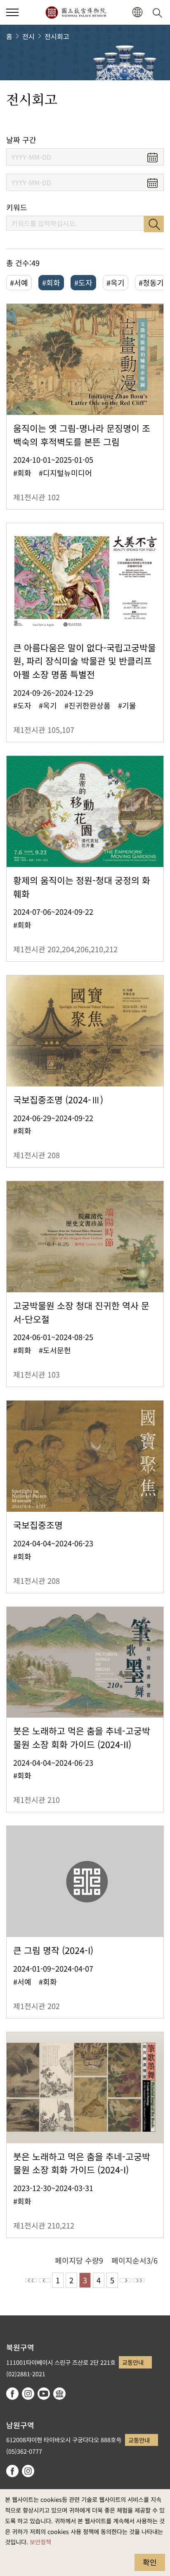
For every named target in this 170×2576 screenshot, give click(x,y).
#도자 (83, 282)
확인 (150, 2562)
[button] (12, 12)
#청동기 (151, 282)
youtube (44, 2393)
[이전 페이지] (44, 2280)
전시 (28, 36)
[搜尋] (159, 12)
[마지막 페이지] (139, 2280)
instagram (28, 2393)
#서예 (19, 282)
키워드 (16, 207)
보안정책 (40, 2541)
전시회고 (57, 36)
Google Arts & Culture (59, 2393)
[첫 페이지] (31, 2280)
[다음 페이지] (125, 2280)
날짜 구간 (21, 140)
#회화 (51, 282)
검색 (154, 224)
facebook (12, 2393)
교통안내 (133, 2362)
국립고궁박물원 (75, 12)
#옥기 (115, 282)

____

EXERCISE DIRECTIONS: Copy the material above word for word, images excluded.

RESPONSE:
For every named target in this 170×2576 screenshot, give click(x,y).
#도자 (83, 282)
확인 (150, 2562)
[button] (12, 12)
#청동기 (151, 282)
youtube (44, 2393)
[이전 페이지] (44, 2280)
전시 (28, 36)
[搜尋] (159, 12)
[마지막 페이지] (139, 2280)
instagram (28, 2393)
#서예 (19, 282)
키워드 (16, 207)
보안정책 (40, 2541)
전시회고 (57, 36)
Google Arts & Culture (59, 2393)
[첫 페이지] (31, 2280)
[다음 페이지] (125, 2280)
날짜 구간 (21, 140)
#회화 (51, 282)
검색 (154, 224)
facebook (12, 2393)
교통안내 (133, 2362)
국립고궁박물원 (75, 12)
#옥기 (115, 282)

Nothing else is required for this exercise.